--- START Working data ---

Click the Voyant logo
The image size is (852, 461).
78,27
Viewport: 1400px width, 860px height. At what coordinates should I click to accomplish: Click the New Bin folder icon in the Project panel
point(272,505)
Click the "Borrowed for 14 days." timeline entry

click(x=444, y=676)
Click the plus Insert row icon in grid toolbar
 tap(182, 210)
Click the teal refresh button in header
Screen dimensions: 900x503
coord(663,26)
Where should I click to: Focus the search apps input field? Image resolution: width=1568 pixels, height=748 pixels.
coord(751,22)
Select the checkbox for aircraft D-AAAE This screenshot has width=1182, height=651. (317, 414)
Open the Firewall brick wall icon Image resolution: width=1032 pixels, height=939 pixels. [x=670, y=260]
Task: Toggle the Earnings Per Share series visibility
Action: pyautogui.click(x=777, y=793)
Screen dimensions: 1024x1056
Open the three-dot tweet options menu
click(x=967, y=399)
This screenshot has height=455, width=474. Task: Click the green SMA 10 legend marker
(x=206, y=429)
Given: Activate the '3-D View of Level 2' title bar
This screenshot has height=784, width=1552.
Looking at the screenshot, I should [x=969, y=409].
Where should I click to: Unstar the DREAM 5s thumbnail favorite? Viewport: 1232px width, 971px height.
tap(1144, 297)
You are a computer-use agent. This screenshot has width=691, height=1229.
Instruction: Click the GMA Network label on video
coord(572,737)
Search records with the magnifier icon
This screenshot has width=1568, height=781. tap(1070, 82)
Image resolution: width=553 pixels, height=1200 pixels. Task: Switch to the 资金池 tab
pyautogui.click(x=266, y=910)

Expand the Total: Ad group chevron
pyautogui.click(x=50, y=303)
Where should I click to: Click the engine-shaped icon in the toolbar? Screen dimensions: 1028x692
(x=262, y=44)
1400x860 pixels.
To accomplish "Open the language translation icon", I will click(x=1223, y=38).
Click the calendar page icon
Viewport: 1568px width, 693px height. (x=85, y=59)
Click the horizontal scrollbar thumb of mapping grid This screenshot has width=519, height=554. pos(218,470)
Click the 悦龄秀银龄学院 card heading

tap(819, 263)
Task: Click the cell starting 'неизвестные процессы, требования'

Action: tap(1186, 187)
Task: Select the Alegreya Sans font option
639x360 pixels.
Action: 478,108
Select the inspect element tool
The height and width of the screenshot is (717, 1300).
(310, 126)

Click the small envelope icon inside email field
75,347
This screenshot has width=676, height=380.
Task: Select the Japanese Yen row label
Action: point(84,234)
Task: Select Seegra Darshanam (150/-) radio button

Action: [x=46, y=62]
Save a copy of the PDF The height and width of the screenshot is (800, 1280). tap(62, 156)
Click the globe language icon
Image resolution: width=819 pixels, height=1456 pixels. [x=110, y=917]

--- END Working data ---

What is being asked - Update the records by replacing every occurrence of "Where should I click to" with "Where do I click to", leaving everything else unchanged.

Result -
Click the Voyant logo
The image size is (852, 461).
78,27
Viewport: 1400px width, 860px height. At what coordinates should I click to accomplish: Click the New Bin folder icon in the Project panel
point(272,505)
Click the "Borrowed for 14 days." timeline entry

click(x=444, y=676)
Click the plus Insert row icon in grid toolbar
 tap(182, 210)
Click the teal refresh button in header
Screen dimensions: 900x503
coord(663,26)
Where do I click to: Focus the search apps input field? Image resolution: width=1568 pixels, height=748 pixels.
coord(751,22)
Select the checkbox for aircraft D-AAAE This screenshot has width=1182, height=651. (317, 414)
Open the Firewall brick wall icon Image resolution: width=1032 pixels, height=939 pixels. [x=670, y=260]
Task: Toggle the Earnings Per Share series visibility
Action: pyautogui.click(x=777, y=793)
Screen dimensions: 1024x1056
Open the three-dot tweet options menu
click(x=967, y=399)
This screenshot has height=455, width=474. Task: Click the green SMA 10 legend marker
(x=206, y=429)
Given: Activate the '3-D View of Level 2' title bar
This screenshot has height=784, width=1552.
Looking at the screenshot, I should [x=969, y=409].
Where do I click to: Unstar the DREAM 5s thumbnail favorite? Viewport: 1232px width, 971px height.
tap(1144, 297)
You are a computer-use agent. This screenshot has width=691, height=1229.
Instruction: Click the GMA Network label on video
coord(572,737)
Search records with the magnifier icon
This screenshot has width=1568, height=781. tap(1070, 82)
Image resolution: width=553 pixels, height=1200 pixels. Task: Switch to the 资金池 tab
pyautogui.click(x=266, y=910)

Expand the Total: Ad group chevron
pyautogui.click(x=50, y=303)
Where do I click to: Click the engine-shaped icon in the toolbar? Screen dimensions: 1028x692
(x=262, y=44)
1400x860 pixels.
To accomplish "Open the language translation icon", I will click(x=1223, y=38).
Click the calendar page icon
Viewport: 1568px width, 693px height. (x=85, y=59)
Click the horizontal scrollbar thumb of mapping grid This screenshot has width=519, height=554. pos(218,470)
Click the 悦龄秀银龄学院 card heading

tap(819, 263)
Task: Click the cell starting 'неизвестные процессы, требования'

Action: tap(1186, 187)
Task: Select the Alegreya Sans font option
639x360 pixels.
Action: 478,108
Select the inspect element tool
The height and width of the screenshot is (717, 1300).
(310, 126)

Click the small envelope icon inside email field
75,347
This screenshot has width=676, height=380.
Task: Select the Japanese Yen row label
Action: point(84,234)
Task: Select Seegra Darshanam (150/-) radio button

Action: [x=46, y=62]
Save a copy of the PDF The height and width of the screenshot is (800, 1280). tap(62, 156)
Click the globe language icon
Image resolution: width=819 pixels, height=1456 pixels. [x=110, y=917]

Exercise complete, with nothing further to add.